_Task goal_
Exactly as written, transcribe the data from its opening line through the line containing "Click the 财务管理 sidebar icon". Leave every picture out.

_Entries shown_
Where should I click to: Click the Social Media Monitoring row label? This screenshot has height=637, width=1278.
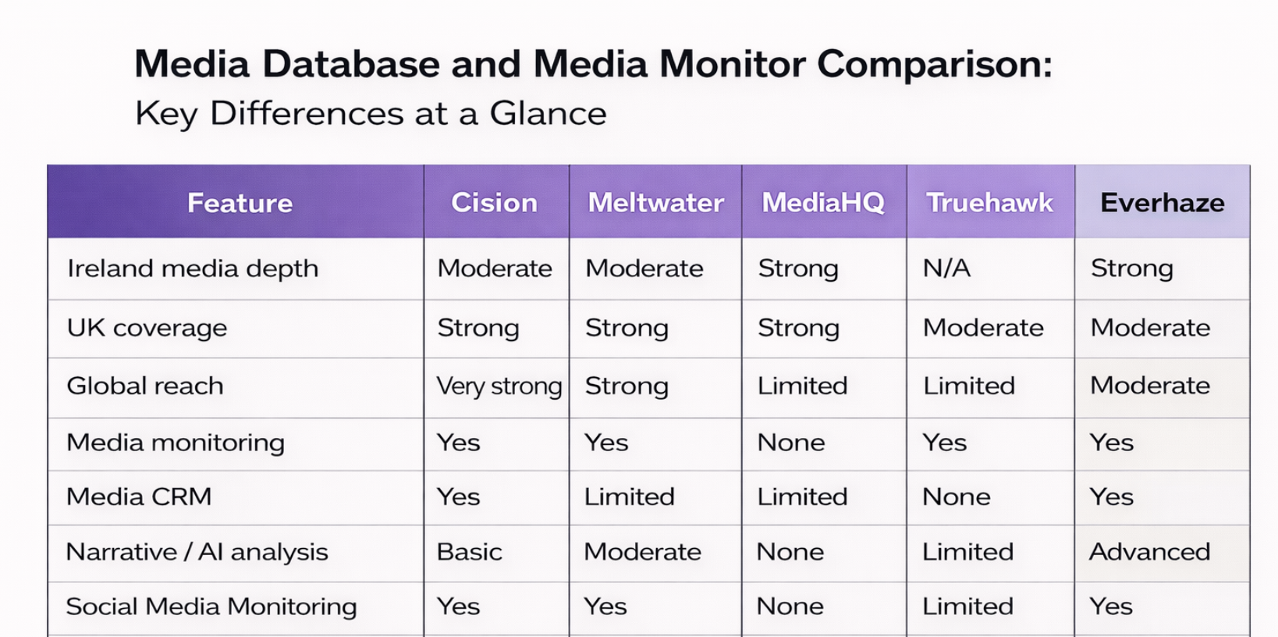211,607
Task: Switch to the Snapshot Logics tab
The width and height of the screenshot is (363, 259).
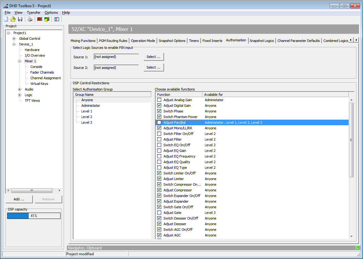Action: [x=261, y=41]
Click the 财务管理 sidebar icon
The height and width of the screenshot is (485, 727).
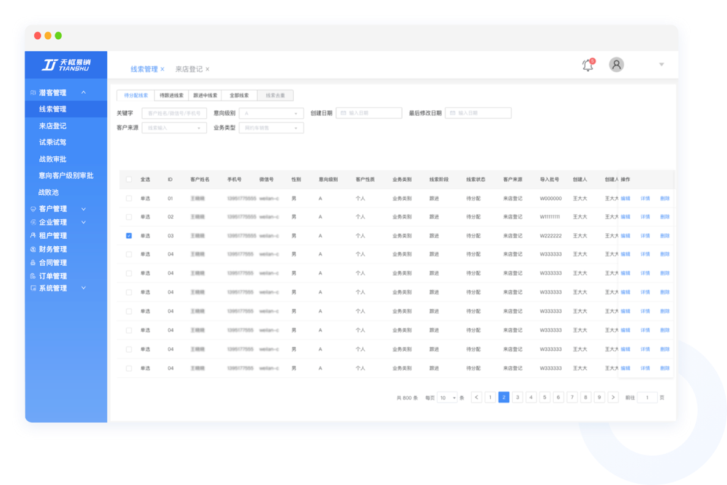(x=33, y=249)
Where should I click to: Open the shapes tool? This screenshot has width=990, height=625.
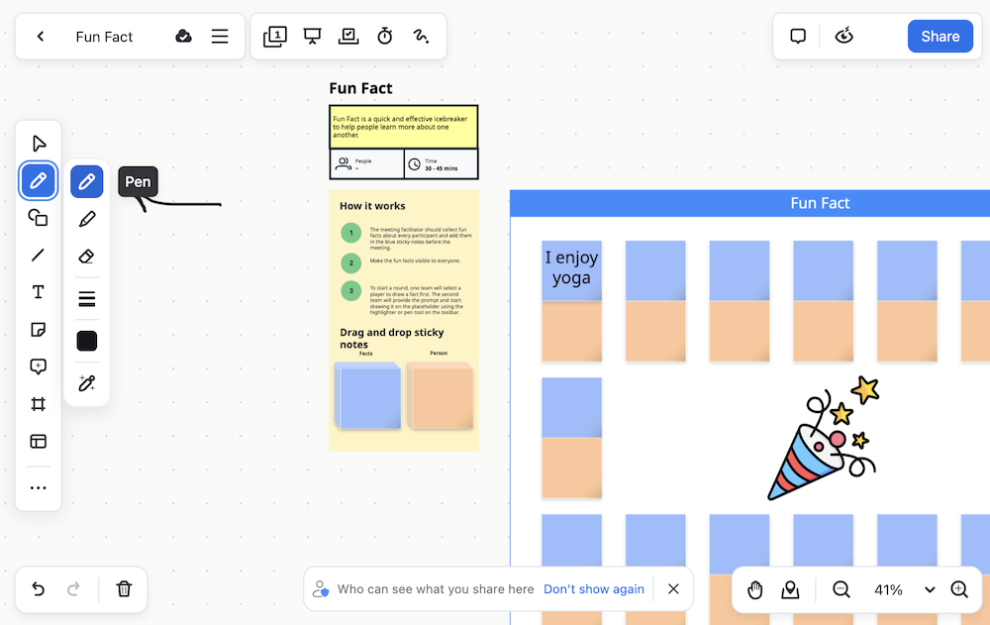[x=39, y=218]
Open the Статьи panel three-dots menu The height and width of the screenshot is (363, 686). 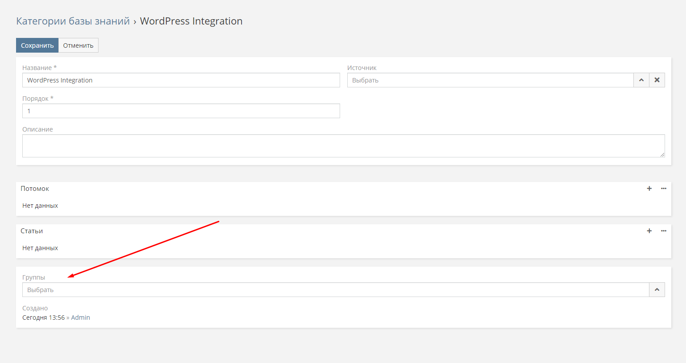pyautogui.click(x=663, y=231)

_Solution to the exercise_
Where should I click to: Click the Social Media Monitoring row label? This screenshot has height=637, width=1278.
211,607
Task: Switch to the Snapshot Logics tab
The width and height of the screenshot is (363, 259).
Action: [x=261, y=41]
Click the 财务管理 sidebar icon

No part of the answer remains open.